EXERCISE DESCRIPTION :: Output the span of lines from the one that contains "Image resolution: width=1107" through the end of the records, inclusive, exactly as written and free of pictures.

MATERIAL SUPPLIED ::
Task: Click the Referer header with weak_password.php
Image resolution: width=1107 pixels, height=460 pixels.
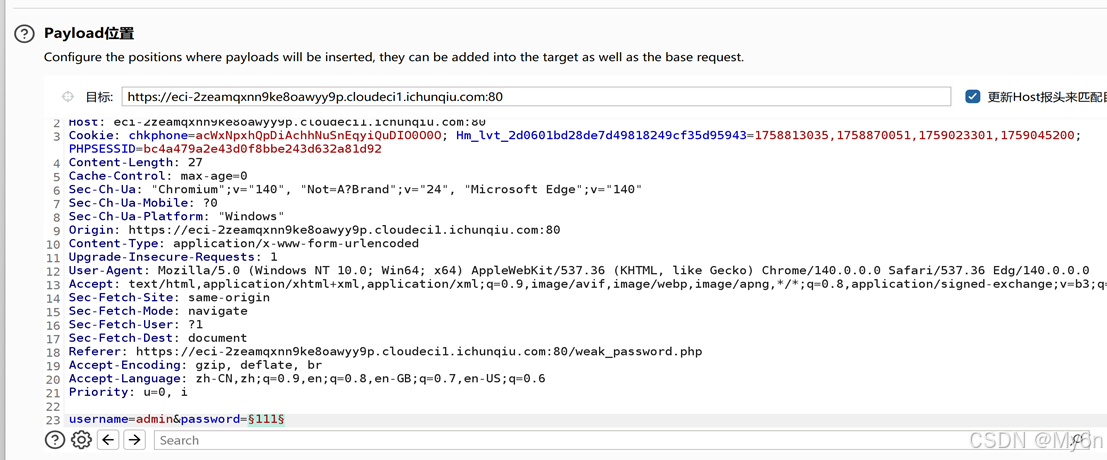Action: 385,352
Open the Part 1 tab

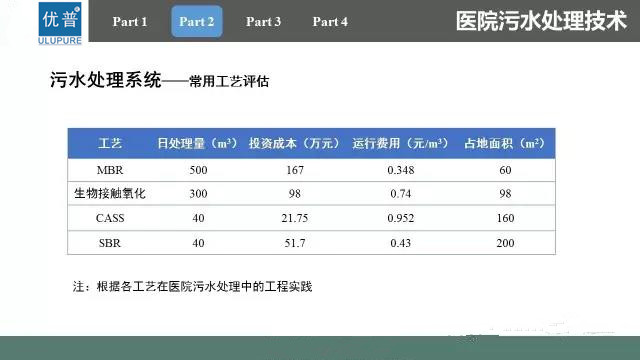click(130, 22)
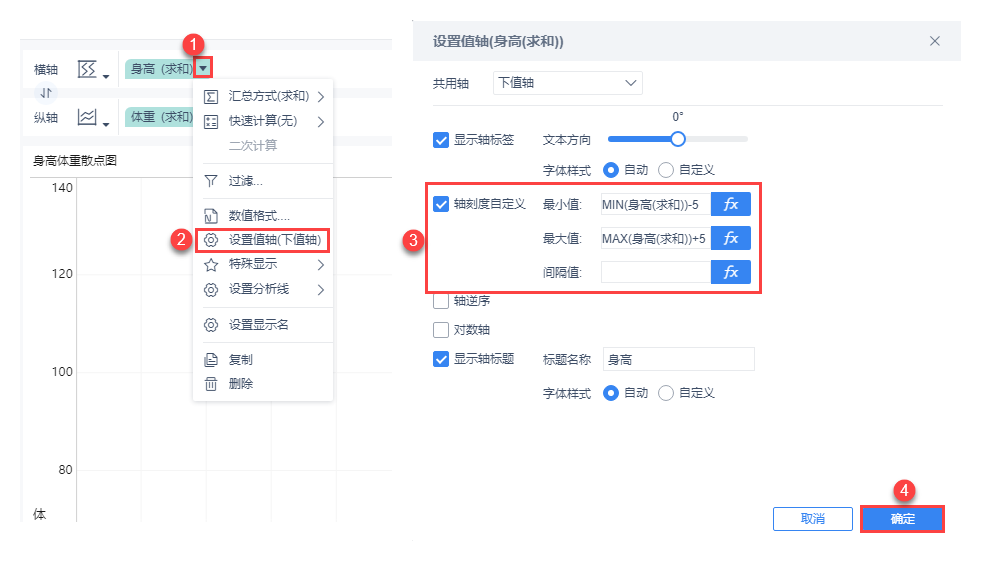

RESULT ::
Image resolution: width=1107 pixels, height=460 pixels.
Action: 385,352
Open the Part 1 tab

click(130, 22)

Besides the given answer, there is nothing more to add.